▶ _QUESTIONS_
- A) Could you repeat the smart buildings article from "More than three-quarters" up to and including "smart buildings market.", changing "retrofitting" to "renovation"?
- B) Can you write what comes next in the smart buildings article, picking up after its last sentence?

▶ _SOURCE DOCUMENT_
*** Block opens ***
Over 75% of new build to include IoT by 2025

  • June 23, 2020
  • Steve Rogerson

More than three-quarters of new construction will involve at least one facet of IoT or related smart buildings technology over the next five years, according to a report from Research & Markets.
 
Leading companies within the commercial real estate sector are realising tangible benefits by leveraging smart buildings as owners can charge higher fees for technology-enabled intelligent buildings. Accordingly, over 75% of new construction will involve at least one facet of IoT and related smart buildings market-related technologies over the next five years.
 
However, roughly 85% of legacy buildings in developed economies have issues that will require major retrofitting. The report sees this statistic improving over time, but remains a major head-wind in terms of capital investment for the smart buildings market.
 
The report anticipates that the economic environment of the next five years will be characterised as asset deflation and commodity inflation, which will place a high degree of emphasis on increasing the value of depreciating assets while reducing the cost of inputs to production and service delivery, and reducing commodities as a whole. In other words, enterprise asset values will go down while operational input costs for materials and energy will go up.
*** Block closes ***
▶ _PROVIDED DATA_
*** Block opens ***
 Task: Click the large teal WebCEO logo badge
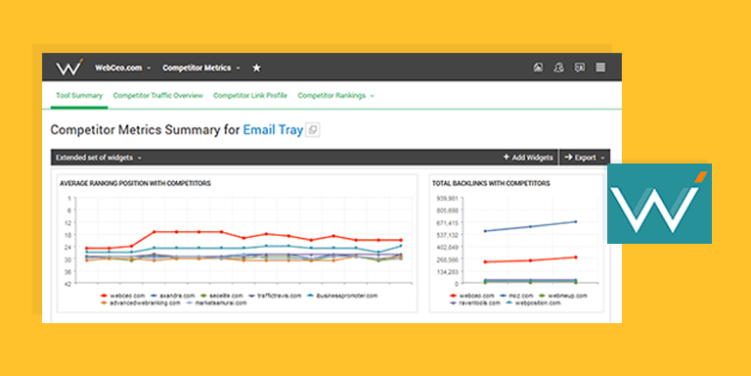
*** Block closes ***
▶ _EXPECTED RESPONSES_
- A)
More than three-quarters of new construction will involve at least one facet of IoT or related smart buildings technology over the next five years, according to a report from Research & Markets.
 
Leading companies within the commercial real estate sector are realising tangible benefits by leveraging smart buildings as owners can charge higher fees for technology-enabled intelligent buildings. Accordingly, over 75% of new construction will involve at least one facet of IoT and related smart buildings market-related technologies over the next five years.
 
However, roughly 85% of legacy buildings in developed economies have issues that will require major renovation. The report sees this statistic improving over time, but remains a major head-wind in terms of capital investment for the smart buildings market.

- B)
 
It is estimated that urbanisation will cause up to 47% of global resources to be consumed by residential and commercial buildings by 2027. Of this amount, over 65% of global energy – mostly electricity, but also natural gas and fuel oil – will be used by enterprise and industrial facilities along with over 30% of the overall global water consumed. This will put a drain on increasingly more expensive and scarce resources as well as the bottom line of corporations.
 
As asset tracking is increasingly becoming an important aspect of overall enterprise and industrial operations, the smart building market is viewed as the focal point for various corporate capital infrastructure governance, including monitoring, traceability and accountability for custody of care, use and performance. Accordingly, there is an emerging market opportunity for integration of asset tracking with building-related systems.
 
As companies begin to open up operations in the wake of the Covid-19 pandemic, building operation managers will be tasked with identifying the most efficient and effective means of determining if personnel should be allowed in offices and other places of work. In addition, monitoring will be required to determine if someone has potentially become ill. Accordingly, many of the smart building systems put in place to monitor workspace use will be augmented and expanded to include thermal imaging and other tools to help.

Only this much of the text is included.